The inspiration people seek: Much like Japan’s low-priced sweets, for people now in their 40s up through their 60s that spent their childhoods during the “Golden Age” of cream soda, there’s a strong chance that “nostalgic” will be the first thing you’ll hear when they talk about the drink, and strangely enough, this sentiment is something that younger generations share as well. For this older generation that were children back then, the image most of them hold of cream soda is of “the good kid’s reward” they could only get from their parents on sunny days while on family trips to department stores, amusement parks or restaurants at tourist locales.
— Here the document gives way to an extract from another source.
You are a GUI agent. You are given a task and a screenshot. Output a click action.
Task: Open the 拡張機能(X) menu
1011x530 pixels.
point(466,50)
Maybe the memories and childhood “trauma” from not being able to get it whenever you wanted are still fresh in their minds, because now that they’re adults, they often seem to have a slightly abashed look while they drink it at kissatens or pretend to buy it for their own kids but take it all themselves instead.
For younger generations that only know of such times as “background info,” it’s thought that the reason they still share the nostalgic feel for cream soda lies in a time when everything about American culture was fascinating to the Japanese people. Of course, this wasn’t unique to Japan; it was an age when places all over the world were drawn to things from the United States’ “good ole days” of the 1950s and 1960s, and everything from the other side of the pond seemed incredible. Over time, the things from this age became commonplace (or even Japanized) in modern Japan and thus lost their luster, and the visual appeal and colors associated with cream soda became a way to look back into a bygone era in Japan’s modern society.
“Cream soda” has a completely different meaning for those that frequent the streets of Harajuku, by the way.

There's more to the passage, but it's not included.